Dzisiejszy pojedynek dwóch Stargardzkich klubów elektryzował wszystkich sympatyków piłki nożnej w naszym mieście już od kilku dni. Sam fakt ilości zgromadzonej publiczności pokazuje, że moda na Polski Cukier Kluczevię Stargard utrzymuje się już kolejny sezon.
Przy Ceglanej w Stargardzie ostatnio taka ilość kibiców pojawiała się na poprzednich derbach co tylko pokazuje, że nasz Klub przyciąga publiczność nawet na meczach wyjazdowych.
Gospodarze podeszli do spotkania bardzo poważnie co pokazuje ilość zawodników pierwszej drużyny, z których mógł skorzystać trener rezerw.
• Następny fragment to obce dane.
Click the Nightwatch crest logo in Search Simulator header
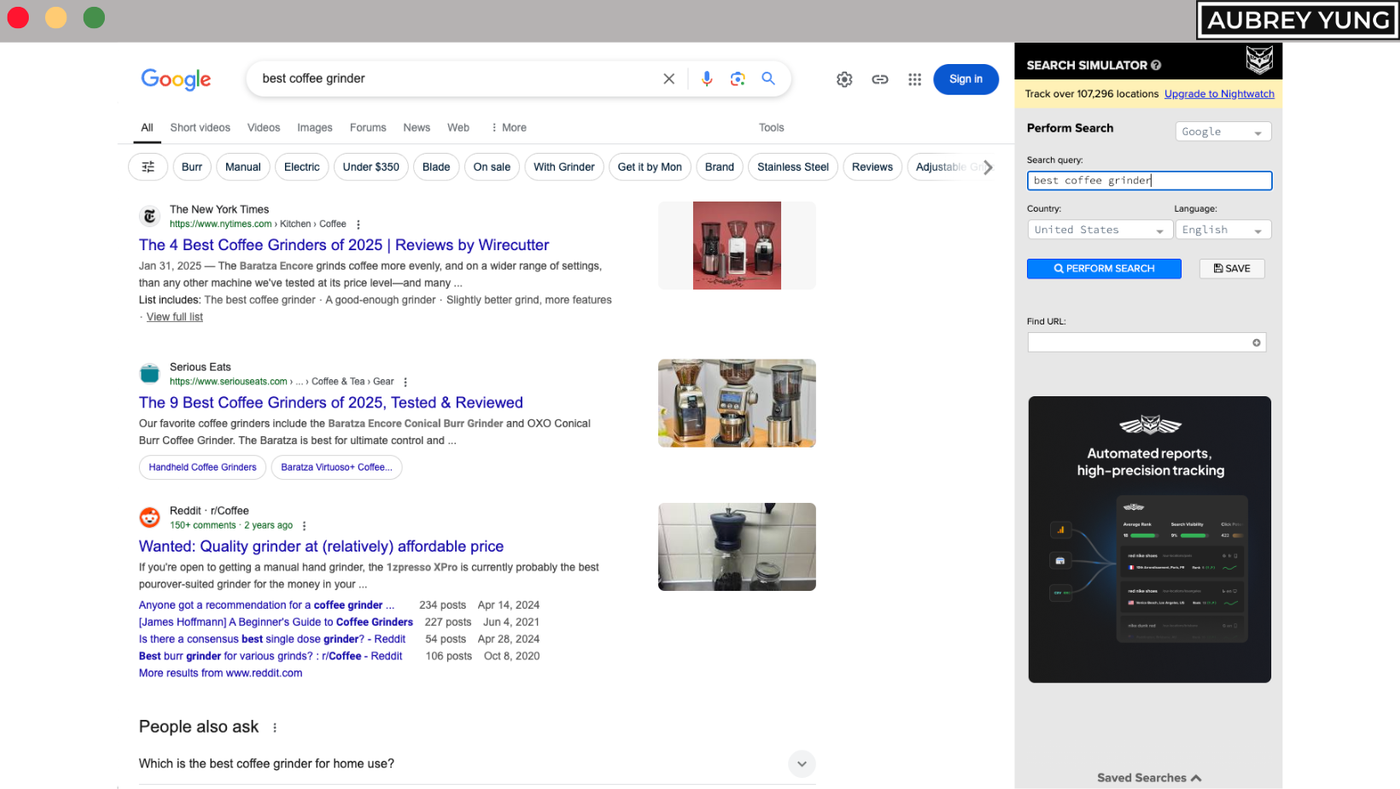(1258, 61)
Zupełnie nas to nie dziwi ponieważ po pierwsze mają takie prawo a po drugie derbowe pojedynki w poprzednim sezonie kończyły się pewnymi zwycięstwami naszej drużyny.
W pierwszych minutach meczu było widać nerwowość i badanie przeciwnika.
Błękitni w takim zestawieniu nie wychodzą na każdy ligowy mecz dlatego kilka minut potrzebowaliśmy na zaadoptowanie się do warunków i planu jaki przygotował przeciwnik na dzisiaj. Szybko można było zauważyć, że oddali nam pole do gry i liczyli na dynamiczne wyjścia po naszych stratach przede wszystkim bocznymi sektorami boiska, które dzisiaj było przygotowane z trawą potocznie mówiąc „po kolana”. Wiadomo, że w takich warunkach ciężko operować szybko piłką bo zwyczajnie ona na tak długiej trawie zwalnia.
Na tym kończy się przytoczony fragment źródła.